At the same time that they’re bringing a lot of animal life back to the farms, they’ll also be working to draw the island’s human inhabitants into the mix. That’s where Alice and her communications background come in.

“Bringing the community to the farm is key to everything we’re doing,” Alice explained. Heyday Farm already has a blog, a Facebook page, and
a Twitter account. The Skiptons plan to use a CSA (Community Supported Agriculture) model and commercial sales to restaurants to market the farm’s products. They’re already building a mailing list of potential CSA subscribers.

They’re also working with Global Source Education to create opportunities for Island children to participate in the farm. There is a large Children’s Garden on the Winney property that is connected to Blakely Elementary. Eventually there will be a path leading directly from the school to the farm.

The Skiptons are also establishing links to other local farmers and food producers.
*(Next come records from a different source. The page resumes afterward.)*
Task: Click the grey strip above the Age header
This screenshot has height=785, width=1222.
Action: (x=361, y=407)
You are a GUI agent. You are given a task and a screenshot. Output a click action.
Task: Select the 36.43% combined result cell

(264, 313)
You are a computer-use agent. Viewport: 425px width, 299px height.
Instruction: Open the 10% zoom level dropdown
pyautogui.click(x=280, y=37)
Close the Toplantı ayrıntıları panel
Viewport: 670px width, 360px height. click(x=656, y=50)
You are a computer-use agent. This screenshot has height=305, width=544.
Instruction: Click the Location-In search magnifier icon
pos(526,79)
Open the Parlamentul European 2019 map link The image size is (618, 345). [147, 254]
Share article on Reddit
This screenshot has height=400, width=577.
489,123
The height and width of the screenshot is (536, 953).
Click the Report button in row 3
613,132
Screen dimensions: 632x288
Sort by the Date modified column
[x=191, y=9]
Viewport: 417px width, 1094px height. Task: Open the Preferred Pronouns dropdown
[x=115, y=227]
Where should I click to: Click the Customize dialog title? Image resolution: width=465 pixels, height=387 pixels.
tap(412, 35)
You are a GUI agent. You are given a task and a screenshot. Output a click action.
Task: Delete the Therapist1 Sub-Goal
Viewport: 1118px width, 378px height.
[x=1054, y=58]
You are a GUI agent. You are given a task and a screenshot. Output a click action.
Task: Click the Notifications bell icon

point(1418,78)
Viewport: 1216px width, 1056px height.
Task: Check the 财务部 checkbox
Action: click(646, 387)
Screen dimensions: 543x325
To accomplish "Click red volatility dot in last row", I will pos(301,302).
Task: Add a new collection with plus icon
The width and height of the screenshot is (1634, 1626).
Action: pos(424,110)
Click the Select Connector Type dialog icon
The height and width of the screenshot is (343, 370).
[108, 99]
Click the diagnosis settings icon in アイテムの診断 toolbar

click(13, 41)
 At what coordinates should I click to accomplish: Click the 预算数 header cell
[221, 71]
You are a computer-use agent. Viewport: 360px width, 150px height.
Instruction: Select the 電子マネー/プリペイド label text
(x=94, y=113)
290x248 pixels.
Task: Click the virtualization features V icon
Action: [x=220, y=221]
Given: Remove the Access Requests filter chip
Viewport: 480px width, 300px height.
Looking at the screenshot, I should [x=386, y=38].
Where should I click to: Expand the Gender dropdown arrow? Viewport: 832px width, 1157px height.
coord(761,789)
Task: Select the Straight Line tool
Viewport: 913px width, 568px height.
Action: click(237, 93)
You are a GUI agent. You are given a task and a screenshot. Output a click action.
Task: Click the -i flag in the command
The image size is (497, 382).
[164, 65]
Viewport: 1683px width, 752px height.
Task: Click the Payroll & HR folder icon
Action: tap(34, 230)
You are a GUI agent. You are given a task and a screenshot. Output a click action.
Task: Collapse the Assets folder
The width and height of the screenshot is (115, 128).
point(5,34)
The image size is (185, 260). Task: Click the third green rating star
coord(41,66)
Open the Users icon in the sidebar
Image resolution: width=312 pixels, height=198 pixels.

They use whey, which is a byproduct of cheese production, from Port Madison Goat Farm to feed their pigs. The pigs also chow down on peanut hearts from CB’s Nuts, and brewer’s mash from Bainbridge Organic Distillers. “Lauren and Garth, our friends from Dropstone Farm, told us about the peanuts,” Alice said. “We’ve also helped them butcher their chickens, which taught us a lot.”

The property will become home to local farming interns, six whom have already moved into the old Winney farmhouse, which has been rented by Friends of the Farm to use as intern housing. And the Skiptons envision creating a showcase farm on the Pederson property that will include a B&B and offer “Haycations,” tours, and educational experiences.

The Winney Farm will be the workhorse property, reinvigorated and full of life. Craig hopes that one day scientists might do ecological research there. One can only wonder what Horace’s tree will see in the years to come.